Writing that kicks your ass

Saturday, October 23, 2010

Albert No-name

Here's a substantial rewrite of Albert No-name. I feel like the first version had a lot of issues. I'm interested in knowing what you think of the sequence of events, amount of info. given, general readability and whatever else catches your eye or you think needs something. Basically what works and what doesn't.

3 comments:

  1. Part 1 - Reaction

    Wow, Alan, I can't believe how much fantastic work you've done on this. You've really done it! This flows so well now, and everything seems to be in place. Fast pace, non-confusing action, clear, vivid settings, clear yearning. This is what I call a page turner, and it really works as a completely original, hilarious yet poignant, adventure fantasy. My comments are going to be more nitpicky because I don't think there's a lot of major stuff to talk about. Actually, there is one question I had, but I'll get to that later. I think the main stuff you have to do now is probably along the lines of figuring out how to clearly explain the important details and information about your very richly-imagined world.

    The first paragraph where they dump him out while the car is still moving, wow! I love how that action sets the pace for the rest of these 20 pages.

    On that first page, maybe you could show him successfully be inside the house, taking a pause and shifting gears before lunging to save the kids. It kind of stalled the story a little bit to have him save the kids while he was still trying to return unnoticed. Because my focus whas on him successfully getting in the house before she saw him. So it was distracting at first that now he's going to interrupt his stealth mission to save the kids.

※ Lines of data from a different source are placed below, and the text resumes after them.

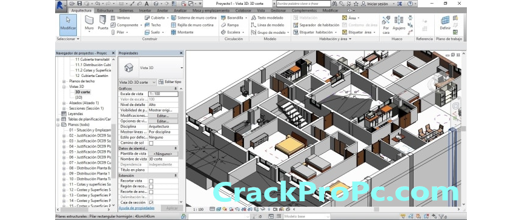This screenshot has height=220, width=522.
Task: Click the Montante mullion tool
Action: (182, 32)
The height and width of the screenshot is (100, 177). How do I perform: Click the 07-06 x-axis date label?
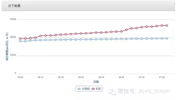pyautogui.click(x=162, y=77)
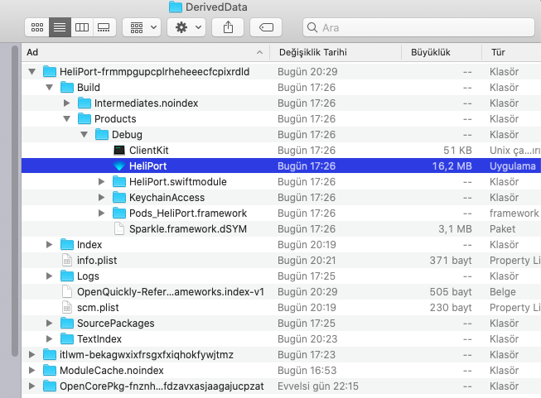This screenshot has height=398, width=541.
Task: Expand the HeliPort.swiftmodule folder
Action: coord(102,182)
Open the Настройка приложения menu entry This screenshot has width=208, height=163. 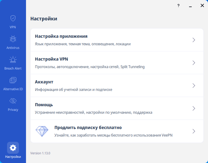61,36
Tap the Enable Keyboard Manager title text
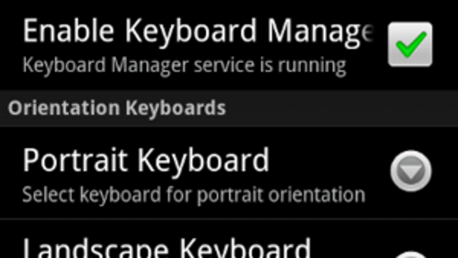This screenshot has width=458, height=258. (198, 31)
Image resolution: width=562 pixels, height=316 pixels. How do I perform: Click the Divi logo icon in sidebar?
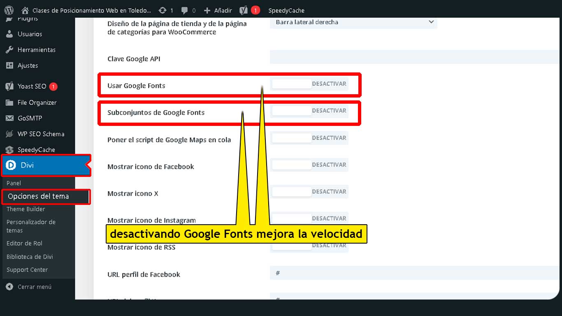click(10, 165)
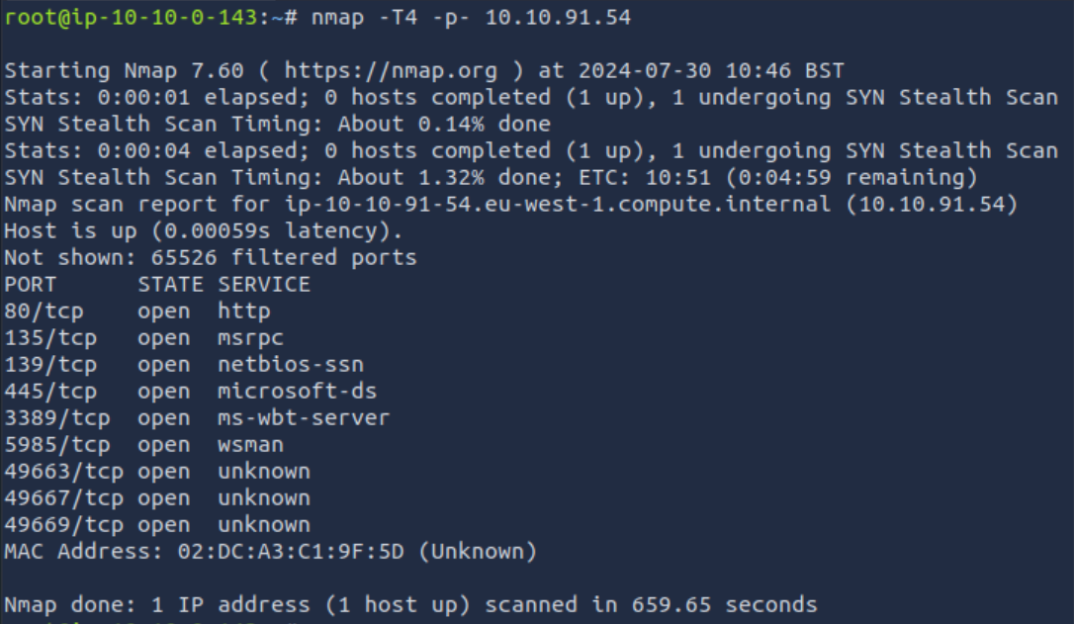The image size is (1074, 624).
Task: Click the ms-wbt-server service name
Action: click(x=304, y=417)
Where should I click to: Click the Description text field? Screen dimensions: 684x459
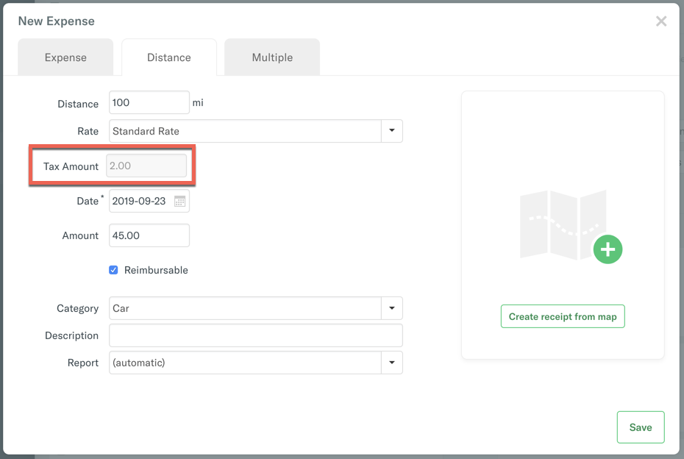point(255,335)
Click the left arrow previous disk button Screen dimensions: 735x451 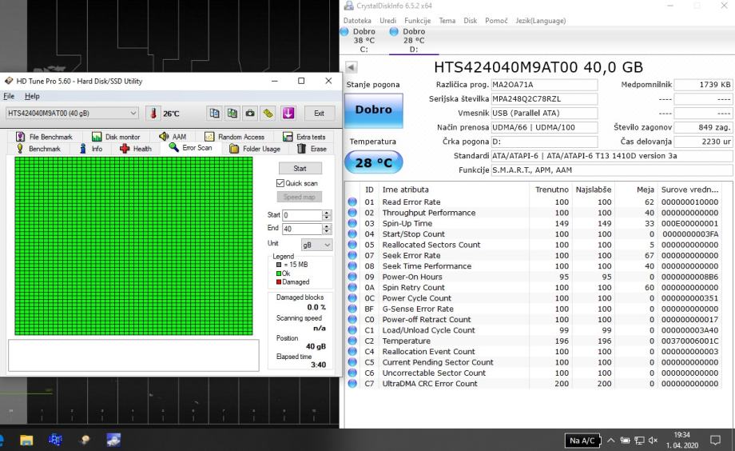[x=352, y=67]
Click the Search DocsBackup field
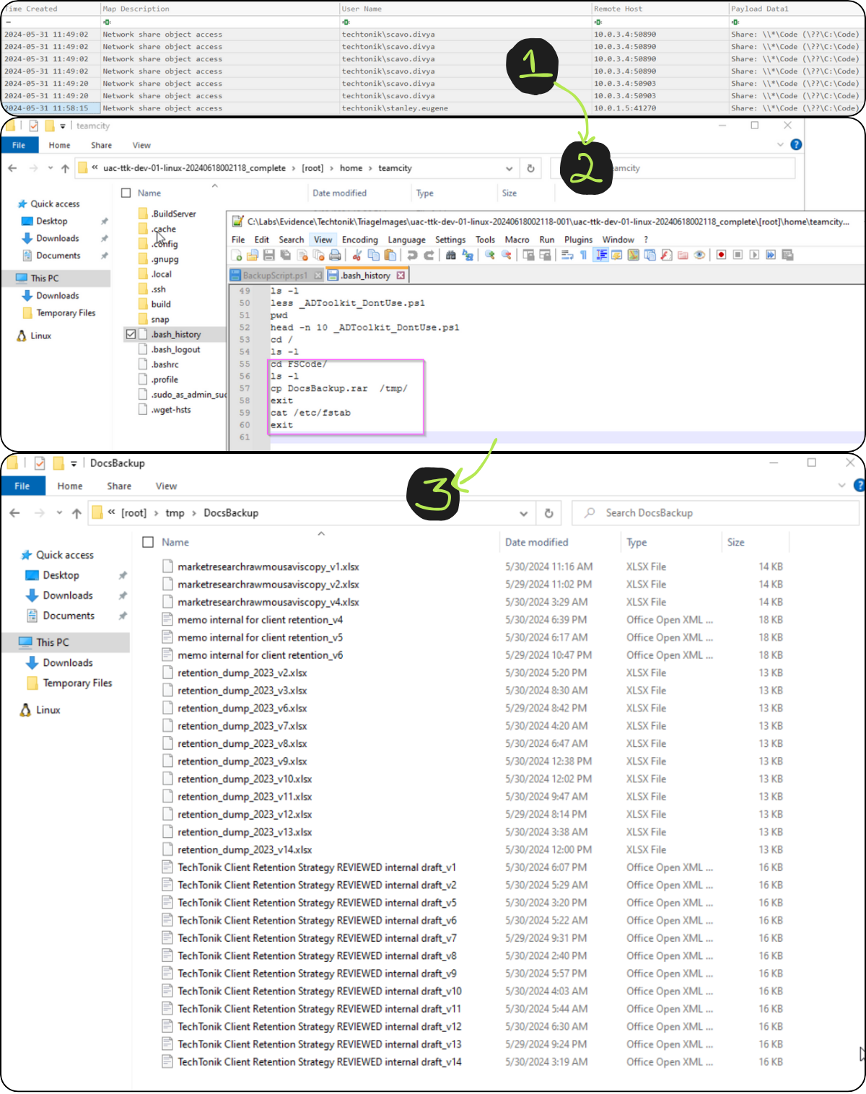The image size is (866, 1094). coord(714,513)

    One stylistic thing, and therefore just my opinion - there are a few times in the story where you mention important details in passing as if we already knew them. To avoid reader confusion, I think you should just directly tell or show us those things. So for example, “the girl they had been flicking peas at was still there.” I was confused because I don't think you had told us they had been flicking peas at her before this. And, “He shone his little flashlight on the silver band of his moonstone ring.” The way it reads made me think to myself “Oh was I supposed to know he had a moonstone ring?” I think you should call more attention to this moonstone ring rather than revealing such an important detail in passing. Like, “Albert shone his flashlight on the moonstone ring on his right hand. The stone gleamed in its silver setting...” or whatever.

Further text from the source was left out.